Nor can any real family hold together on the ground of ideology. We love our parents and our children because they are ours — not because we agree with their view of the Constitution.
Conservatives (or their children) can only believe America is an exemplar for universal liberty and equality if they remain ignorant about our actual history — or accept the kind of conservative revisionism promoted by showmen like Glenn Beck. In Beck’s view, and the view of much of the American Right, all of American history, from the Founding Fathers to Martin Luther King Jr., is one long progression to the Tea Party and the dream of cutting Medicare. This shallow view can’t stand up to a college education.

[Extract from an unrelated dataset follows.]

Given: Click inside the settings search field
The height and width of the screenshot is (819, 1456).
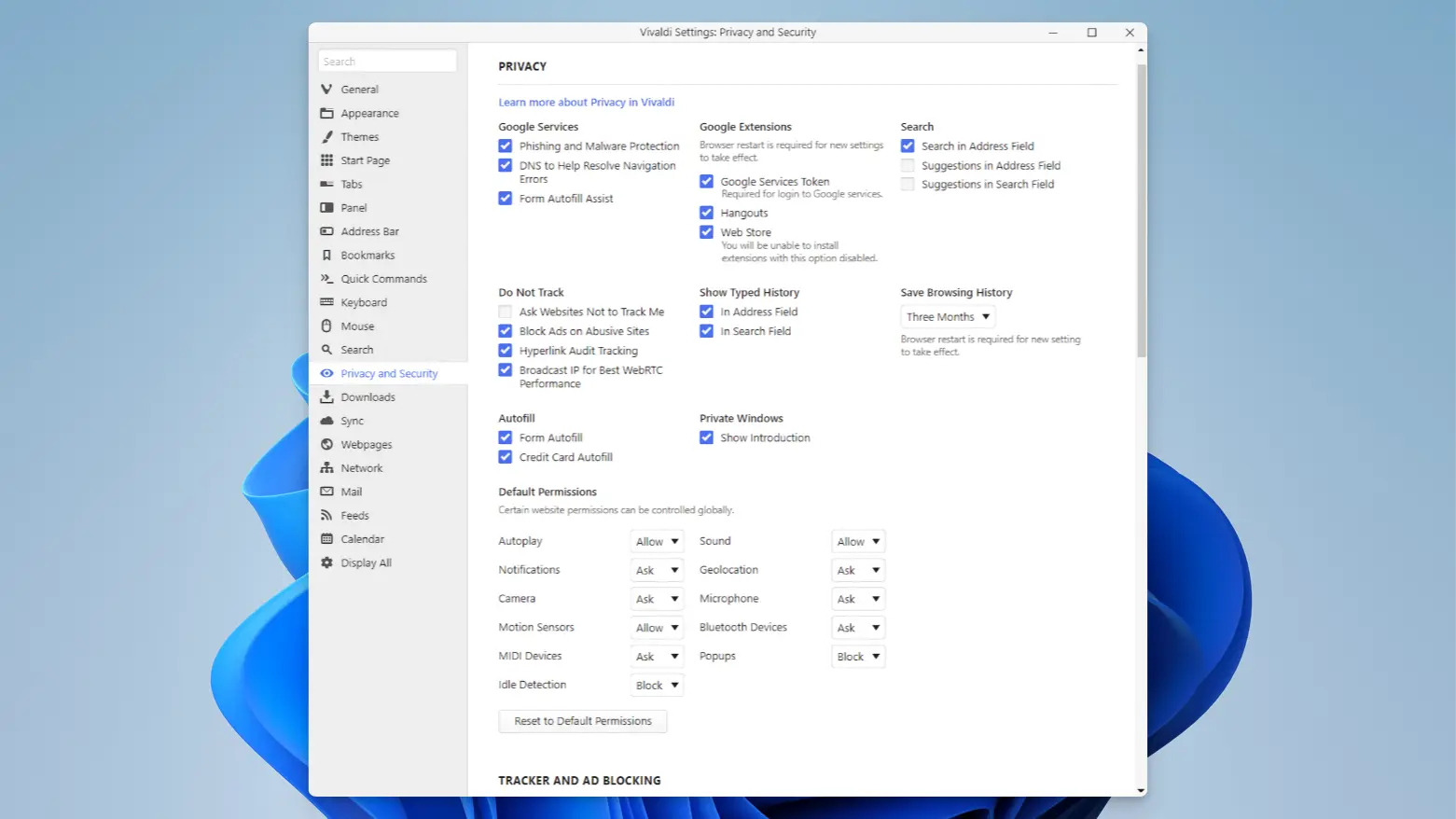Looking at the screenshot, I should 386,60.
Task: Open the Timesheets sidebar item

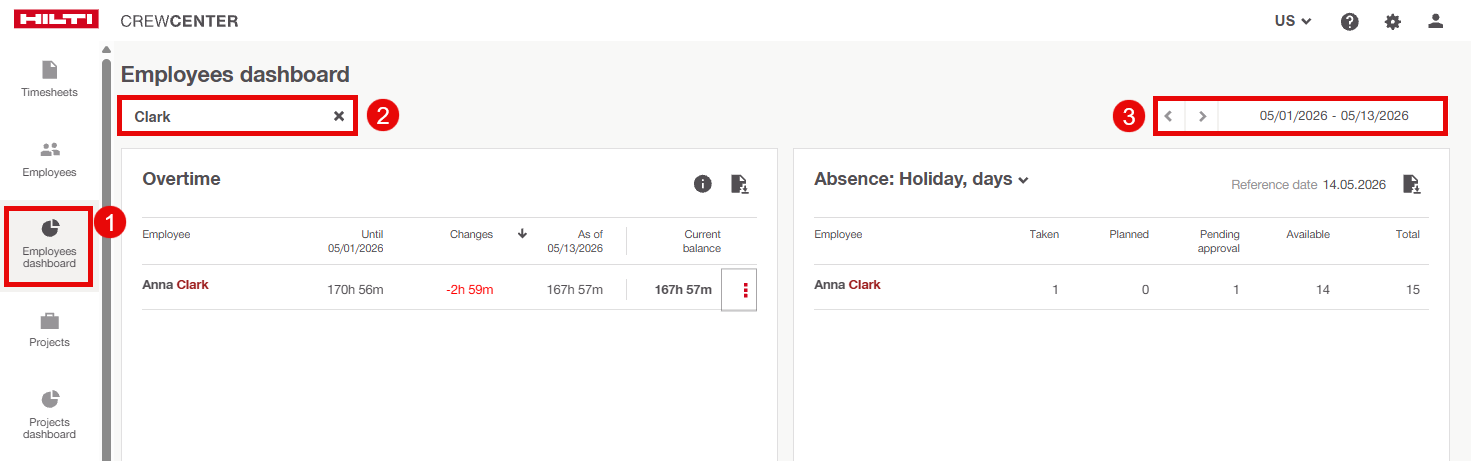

But if all conservatives can claim are “values” that drift Leftward at a slightly slower pace than the larger culture, they can hardly stop the process. They have essentially disarmed before the battle has even begun by accepting the Left’s premise about America as a universal nation based in Enlightenment ideas. A real defense would mean explicitly describing the United States of America as a real country, founded by a real people, with a real history.
Prager’s column comes off as defensive, apologetic, and most of all, defeatist, like so much of the commentary coming from the Beltway Right. In contrast, in Europe there is a movement of youth who are rejecting their parents' values — because they think their parents are Leftists. Frustrated at the hostile takeover of their country, these young rebels are taking the offensive.
Generation Identity, based mostly out of France, has characterized itself as a resistance movement against the multicultural system. Its manifesto, authored by a 21 year old named Markus Willinger, urges the overthrow of the “'68ers” — the former radicals of the May 1968 rebellion who have now entrenched themselves in the European Establishment. To them, Willinger offers an upraised fist and what he calls a Declaration of War.
While the American Beltway Right takes refuge in abstractions and slogans, the European New Right is taking the offensive explicitly on the grounds of defending its people and homelands. Willinger writes: “A new political current is sweeping through Europe. It has one goal, one symbol, and one thought: Identity.”
Though the outcome on both continents is in doubt, the European New Right at least offers the possibility of victory.
As Pat Buchanan wrote in State of Emergency:
If America is an ideological nation grounded no deeper than in the sandy soil of abstract ideas, she will not survive the storms of this century any more than the Soviet Union survived the storms of the last.
Nor will families. After all, a nation, like a race, is in the end simply an extended family.
Prager’s column identifies a tragic problem. But he focuses on the symptoms, not the cause. Conservatives can’t reclaim their universities, their families, and their countries unless they are willing to explicitly fight in their own defense. This means defining America — and the American Right — as something more than a series of slogans and beliefs.
Ironically, as a committed Jew, Prager has presumably given his own sons something much more substantial, although he doesn’t mention this.
But the rest of us could do worse than look to a 21 year old from France.
James Kirkpatrick is a Beltway veteran and a refugee from Conservatism Inc.